However, the set of metrics in Equation 2 is valid only for singlelabel systems. For multilabel systems whose existence has become more frequent in system biology [61,74] and system medicine [67,75], a completely different set of metrics as defined in [76] is needed.
Results and discussion
The value of variable \(\frac {n}{g}\) in Algorithms 2 and 3 was set from 1 to 11. The performance of HPV genotype prediction was separately summarized according to each predicting system and two feature extracting schemes. The obtained results are the following.
Results from multilayer perceptron neural network
The results of the HPV genotype prediction gained by ChaosCentroid and by ChaosFrequency feature extraction with the predicting system based on multilayer perceptron neural network are summarized in Tables 7 and 8, respectively, of Additional file 3. The results were reported according to different values of \(\frac {n}{g} \in \{1, 2, \ldots, 11\}\). It is rather remarkable when \(\frac {n}{g} = 1\).

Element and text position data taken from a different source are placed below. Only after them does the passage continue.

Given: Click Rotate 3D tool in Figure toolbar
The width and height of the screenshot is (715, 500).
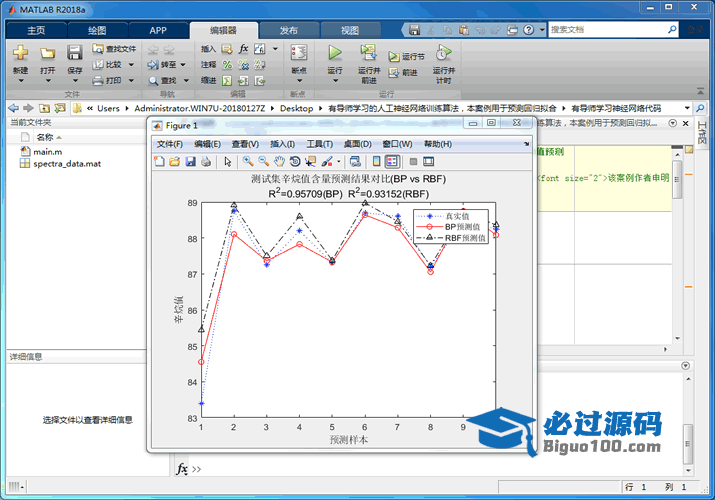Looking at the screenshot, I should [x=296, y=161].

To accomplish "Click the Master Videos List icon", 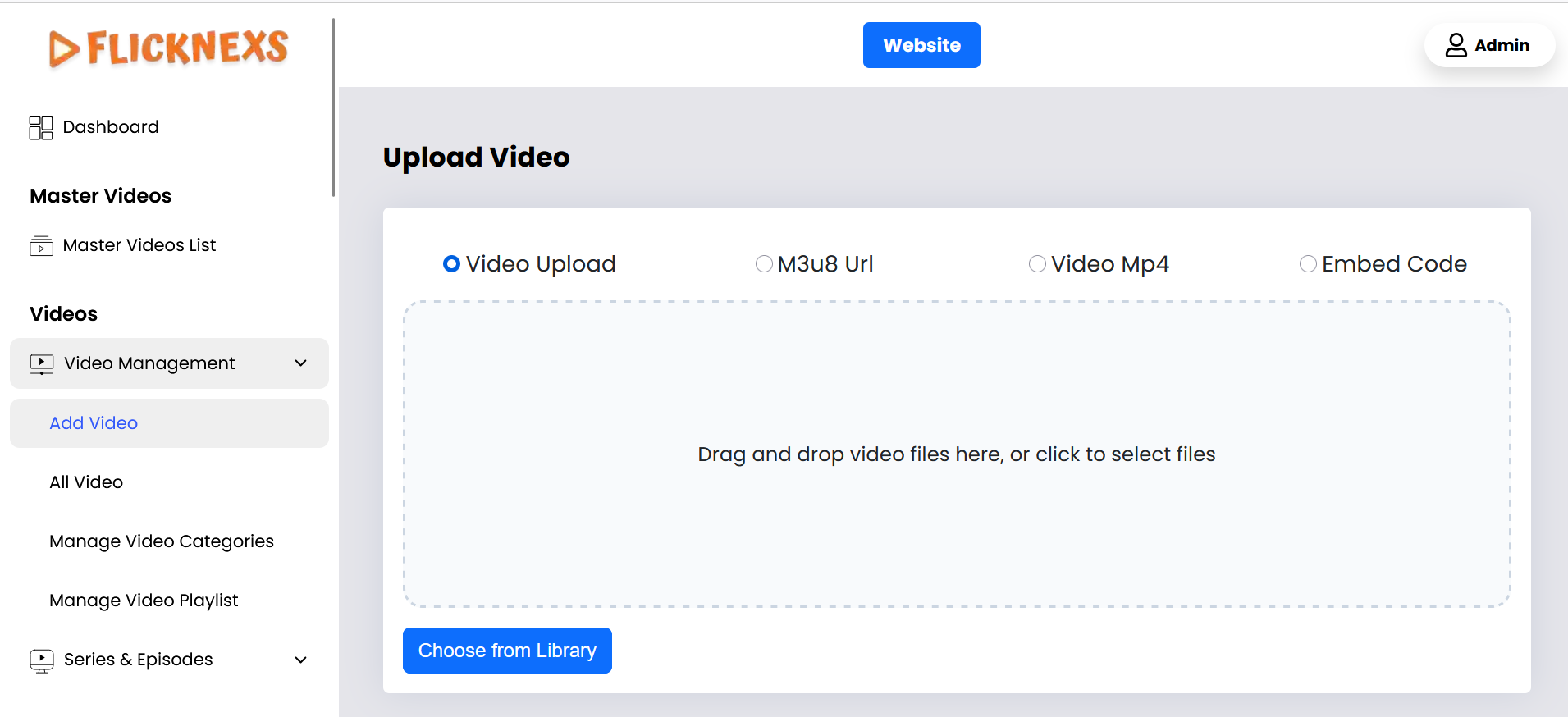I will click(x=41, y=246).
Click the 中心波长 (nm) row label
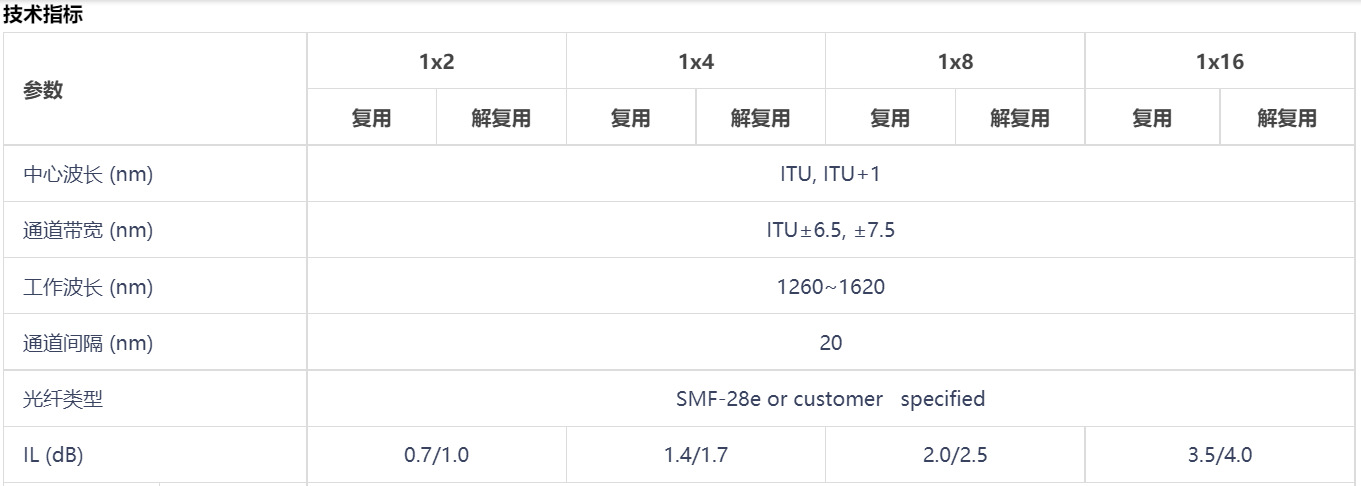Image resolution: width=1361 pixels, height=486 pixels. pos(88,175)
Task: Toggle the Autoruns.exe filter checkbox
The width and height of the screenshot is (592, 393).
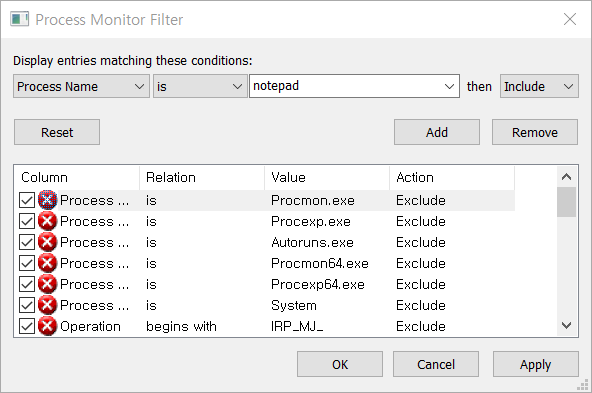Action: pos(27,242)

When \(\frac {n}{g} = 1\), the number of subregions of CGR is equal to one. Thus there is only one centroid computed by ChaosCentroid and the probability of distribution of CGR computed by ChaosFrequency is equal to one. The overall performance of ChaosFrequency is much lower than those of ChaosCentroid. ChaosFrequency gain 0% of sensitivity and 100% of specificity in all genotypes, excepting genotype 16. It implies that the features of all genomes extracted by ChaosFrequency are totally predicted to genotype 16. In contrast, ChaosCentroid can obtain high performance metrics, including accuracy, sensitivity, specificity, and Matthew’s Correlation Coefficient in almost all genotypes. This is because a centroid is computed from the coordinates of every dots. It is obvious that different HPV genotypes must have different distribution of dots and centroids. So, predicting HPV genotypes with high performance from these centroids is possible. But in case of ChaosFrequency, the probability of distribution of every HPV genotype is equal. This makes the feature of each HPV genotype indistinguishable.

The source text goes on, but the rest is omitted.